You can access and manipulate Operations Manager 2007 by using the Operations console, the Web console, Windows PowerShell, or custom applications. In all cases, role-based security ensures that the user credentials supplied are members of a user role in Operations Manager.

Operations Manager 2007 can monitor many different types of applications in the enterprise, and these applications can be administered by multiple teams. As the Operations Manager administrator, you can limit access to each team so they access only their monitoring data. Role-based security allows you to grant access to monitoring data, tools, and actions on a team-by-team basis.

Terminology and Concepts

The terminology regarding role-based security is described in the following table.

Term Meaning

Operation/Privilege

A securable action, such as resolving alerts, executing tasks, overriding monitors, creating user roles, viewing alerts, viewing events, and so on. For a list of the available operations, see Appendix A.

Profile

A collection of operations that are granted to a persona; for example, Administrator or Operator.

Operations Manager 2007 contains the following profiles:

  • Administrator

  • Advanced Operator

  • Author

  • Operator

  • Read-Only Operator

  • Report Operator

  • Report Security Administrator

Scope

Defines the boundaries of the running of profile operations, for example, tasks and groups.

User Roles

The combination of a profile and scope.

Role assignment

An association of Windows users and groups to Operations Manager roles.

Scope

All management pack objects, for example, attributes, monitors, object discoveries, rules, tasks, and views, are scoped by targets (also called types or classes). A target as defined in a management pack represents a certain type of object. All objects of this type share some common characteristics. Everywhere objects of this type exist there is a common way of discovering them, a common set of properties that can be discovered, and a common way to monitor them. By default, before any management packs are imported, 163 targets are created in Operations Manager 2007.

Groups are logical collections of objects, such as Windows-based computers, hard disks, or instances of Microsoft SQL Server.

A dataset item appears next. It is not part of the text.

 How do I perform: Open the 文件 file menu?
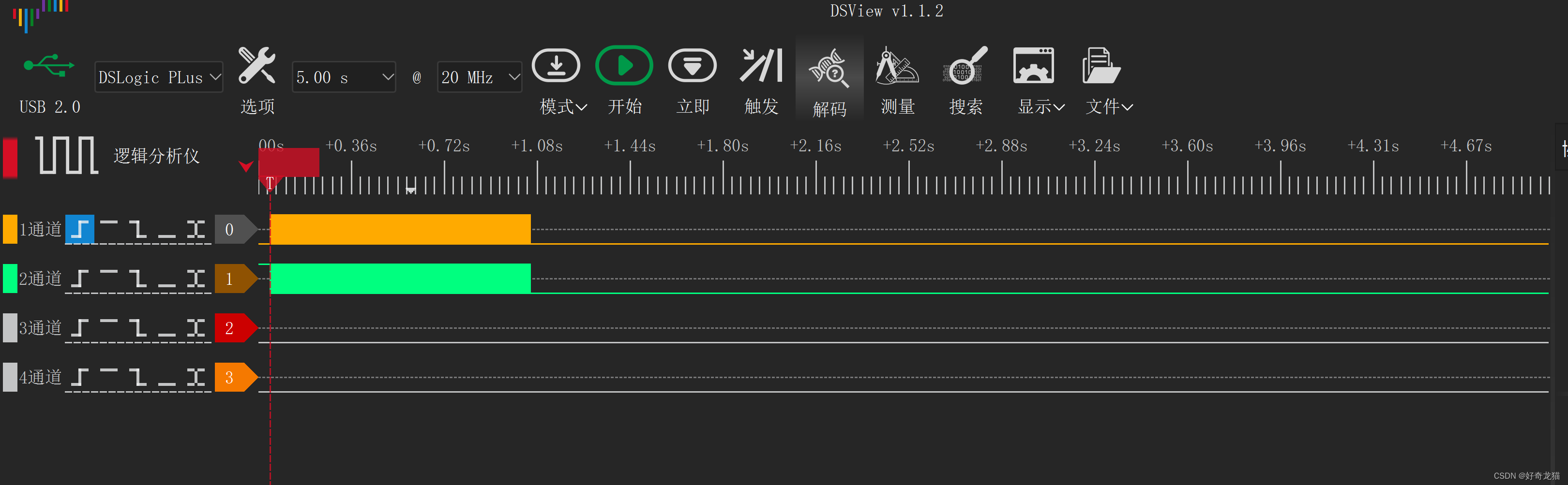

Tasks can either be an agent task or a console task. Agent tasks can run remotely on an agent or a management server, while console tasks can run only on the local computer. In addition, console tasks are not scoped by user roles; they are available to all users. In Operations Manager 2007, you can have a batch file or script run as a task remotely or locally, but if the task is generated by an alert or an event, it can only be run locally.

Views are groups of managed objects that have a commonality, which is defined in the view properties. When you select a view, a query is sent to the Operations Manager database and the results of the query are displayed in the results pane.

User Role

In Operations Manager 2007, a user role is created by defining a union of profile and scope. You create a user role from within one of the five predefined profiles, or one of the seven predefined profiles if Reporting has been installed, and then define an appropriate scope. The following table defines the profile types, and an appropriate scope for each.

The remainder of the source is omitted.